山下ゆの新書ランキング Blogスタイル第2期

ここブログでは新書を10点満点で採点しています。

2013年03月

中川淳司『WTO』(岩波新書) 7点

最近、TPPやFTAの影に隠れてあまり注目の集まらないWTO(世界貿易機関)。実際、2001年に始まったドーハ開発アジェンダは10年以上たった今も妥結の見通しがなく、各国は交渉の場をWTOからFTAやEPAへと移しています。

 では、WTOの交渉はすでに意味を失っているのか?
 そもそもWTOはいかに誕生しどんな役割を果たしているのか?
 WTOの交渉が進まない原因は何か?

  そういった疑問に答えてくれるのがこの本です。読んでいて「面白い」という本ではないかもしれませんが、TVや新聞の解説レベルではわからないWTOの組 織や仕組みがわかりますし、「WTOからFTAへ」という動きの原因が「先進国と途上国の対立からくるWTOの機能不全」といった単純なものではないことも理解出来ます。

 目次は以下の通り。
第1章 ガットからWTOへ
第2章 WTO、一八年の歩み
第3章 どんな組織が、何をしているのか
第4章 WTOの貿易規律
第5章 WTOの紛争解決手続
第6章 WTOと市民社会
第7章 WTOと途上国
第8章 WTOはどこへ行く

 第3章まではWTOの沿革と組織の説明といった内容ですが、第4章以降になると、WTOが果たしている役割、そしてそれが各国の国内政治に与えている影響といったものも見えてきます。
  例えば、第4章では「EU−ホルモン牛肉事件」がとり上げられています。これはEUが成長ホルモンを投与して肥育した牛肉の輸入を禁止したことに対してア メリカがWTOに訴えた事件です。WTOは成長ホルモンの一律禁止は科学的証拠がないとして、科学的証拠がなくても予防措置として正当化できるとしたEU の主張を退けました。
 また、第5章ではアンティグア・バーブーダというカリブ海の小国が訴えた「越境賭博禁止事件」がとり上げられています。これはネットカジノを開設したアンティグア・バーブーダがネットカジノを国内法で禁止しているアメリカを訴えた事件です。
 ネットカジノを規制するのはその国之自由だろと考える人も多いでしょうが、実はアメリカは「スポーツを除く娯楽サービス」の自由化を約束しており、WTOのパネルではアンティグア・バーブーダの主張が認められました。

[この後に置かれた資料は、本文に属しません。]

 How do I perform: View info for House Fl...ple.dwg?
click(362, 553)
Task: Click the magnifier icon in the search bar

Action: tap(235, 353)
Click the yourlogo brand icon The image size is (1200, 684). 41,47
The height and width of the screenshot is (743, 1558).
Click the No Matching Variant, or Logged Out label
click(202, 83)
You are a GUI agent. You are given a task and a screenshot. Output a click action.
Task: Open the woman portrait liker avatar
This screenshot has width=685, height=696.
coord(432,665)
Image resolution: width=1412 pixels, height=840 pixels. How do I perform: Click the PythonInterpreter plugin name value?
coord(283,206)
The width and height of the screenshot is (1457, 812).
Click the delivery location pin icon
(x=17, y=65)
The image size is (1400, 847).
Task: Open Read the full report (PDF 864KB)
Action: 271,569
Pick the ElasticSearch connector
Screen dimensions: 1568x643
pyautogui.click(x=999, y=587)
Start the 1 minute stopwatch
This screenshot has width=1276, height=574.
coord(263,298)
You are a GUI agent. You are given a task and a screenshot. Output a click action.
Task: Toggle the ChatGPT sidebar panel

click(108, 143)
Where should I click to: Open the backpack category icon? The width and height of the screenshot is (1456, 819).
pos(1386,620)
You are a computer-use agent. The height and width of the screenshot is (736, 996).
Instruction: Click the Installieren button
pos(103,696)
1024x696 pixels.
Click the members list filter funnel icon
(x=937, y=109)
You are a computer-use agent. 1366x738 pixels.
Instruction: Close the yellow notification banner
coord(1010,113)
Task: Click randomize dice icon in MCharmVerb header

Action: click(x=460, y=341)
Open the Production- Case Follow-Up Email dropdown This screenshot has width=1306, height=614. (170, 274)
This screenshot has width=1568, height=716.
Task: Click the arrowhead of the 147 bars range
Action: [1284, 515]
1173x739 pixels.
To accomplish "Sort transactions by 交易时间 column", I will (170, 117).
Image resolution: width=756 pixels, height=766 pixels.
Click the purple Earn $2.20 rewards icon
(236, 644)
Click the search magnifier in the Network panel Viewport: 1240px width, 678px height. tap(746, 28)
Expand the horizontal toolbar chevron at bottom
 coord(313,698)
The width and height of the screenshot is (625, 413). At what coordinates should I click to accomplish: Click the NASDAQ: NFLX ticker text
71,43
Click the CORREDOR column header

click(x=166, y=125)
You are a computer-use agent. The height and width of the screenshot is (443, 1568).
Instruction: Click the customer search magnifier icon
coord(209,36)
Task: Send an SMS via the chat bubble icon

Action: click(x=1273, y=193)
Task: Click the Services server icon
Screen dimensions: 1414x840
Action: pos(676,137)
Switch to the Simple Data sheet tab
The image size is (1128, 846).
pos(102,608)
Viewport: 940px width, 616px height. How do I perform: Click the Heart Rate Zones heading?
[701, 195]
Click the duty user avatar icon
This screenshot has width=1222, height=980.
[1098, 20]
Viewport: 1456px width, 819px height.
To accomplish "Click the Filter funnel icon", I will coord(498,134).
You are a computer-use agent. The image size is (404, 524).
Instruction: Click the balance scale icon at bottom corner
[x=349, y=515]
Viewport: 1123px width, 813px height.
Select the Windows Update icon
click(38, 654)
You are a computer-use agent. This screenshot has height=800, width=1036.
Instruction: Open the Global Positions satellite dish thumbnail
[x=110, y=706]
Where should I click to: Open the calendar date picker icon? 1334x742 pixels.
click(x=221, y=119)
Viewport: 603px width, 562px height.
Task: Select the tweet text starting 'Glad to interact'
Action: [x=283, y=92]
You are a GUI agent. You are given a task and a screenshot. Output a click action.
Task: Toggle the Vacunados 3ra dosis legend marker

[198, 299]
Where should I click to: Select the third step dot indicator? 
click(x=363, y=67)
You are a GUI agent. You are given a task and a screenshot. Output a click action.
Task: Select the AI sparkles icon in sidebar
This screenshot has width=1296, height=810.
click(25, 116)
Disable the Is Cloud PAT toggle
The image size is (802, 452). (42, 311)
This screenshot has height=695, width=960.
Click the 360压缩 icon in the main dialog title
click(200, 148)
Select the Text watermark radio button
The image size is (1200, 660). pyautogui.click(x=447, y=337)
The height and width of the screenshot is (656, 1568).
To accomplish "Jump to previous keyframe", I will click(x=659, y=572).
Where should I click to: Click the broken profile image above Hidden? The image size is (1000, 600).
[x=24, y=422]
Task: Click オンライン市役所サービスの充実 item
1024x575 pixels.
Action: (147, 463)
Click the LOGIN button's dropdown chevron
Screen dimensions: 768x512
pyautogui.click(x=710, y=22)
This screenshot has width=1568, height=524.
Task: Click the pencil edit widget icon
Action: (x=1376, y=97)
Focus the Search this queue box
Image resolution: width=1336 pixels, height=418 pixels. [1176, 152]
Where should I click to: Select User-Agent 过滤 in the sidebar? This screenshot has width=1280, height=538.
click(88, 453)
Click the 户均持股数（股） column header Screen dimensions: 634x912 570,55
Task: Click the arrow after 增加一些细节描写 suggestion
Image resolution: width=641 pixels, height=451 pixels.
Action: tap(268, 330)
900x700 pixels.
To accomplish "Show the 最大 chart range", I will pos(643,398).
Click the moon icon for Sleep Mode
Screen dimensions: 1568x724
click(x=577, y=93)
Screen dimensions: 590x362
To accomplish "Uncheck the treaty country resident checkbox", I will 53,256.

 この2つの事件に対するWTOの判断に疑問を持つ人も多いと思います。「やはりWTOはグローバリゼーションを推し進める市民社会の敵なのだ」と感じてしまう人もいるでしょう。
  しかし、この本を読見進めるとWTOというのがグローバリゼーションを推し進めたりする組織ではなく、一種の裁判所のような組織であることがわかってくる と思います。WTOが尊重するのはあくまで自由貿易のルールであり、特定の国や大企業の利益などではありません。アンティグア・バーブーダの「越境賭博禁止事件」でも、WTOのルールに照らし合わせて大国アメリカではなく小国のアンティグア・バーブーダの主張を認めているわけです。

 しかし、WTOの実態というのはなかなか一般の市民にはわかりにくいもので、1999年のシアトル閣僚会議ではNGOや労働団体などの猛烈な抗議行動により新ラウンドの立ち上げに失敗しました。
 特に環境問題や食品の安全性に関してより厳しい対応を求める先進国の市民にとって、それらの上乗せ規制を自由貿易の原則から否定することもあるWTOは「敵」として認識されてしまうことになります。

 またWTOでは裁判と同じように数々の判例が蓄積され、その判例を利用する形で紛争の解決が行われています。素人が法律を読んだだけでは裁判を闘うことが難しいのと同じように、WTOの紛争解決においてもWTO法などの専門知識をもった人材が必要になります。
 その結果、途上国の申し立て件数が少なくなるという状況になっています(125ー128p)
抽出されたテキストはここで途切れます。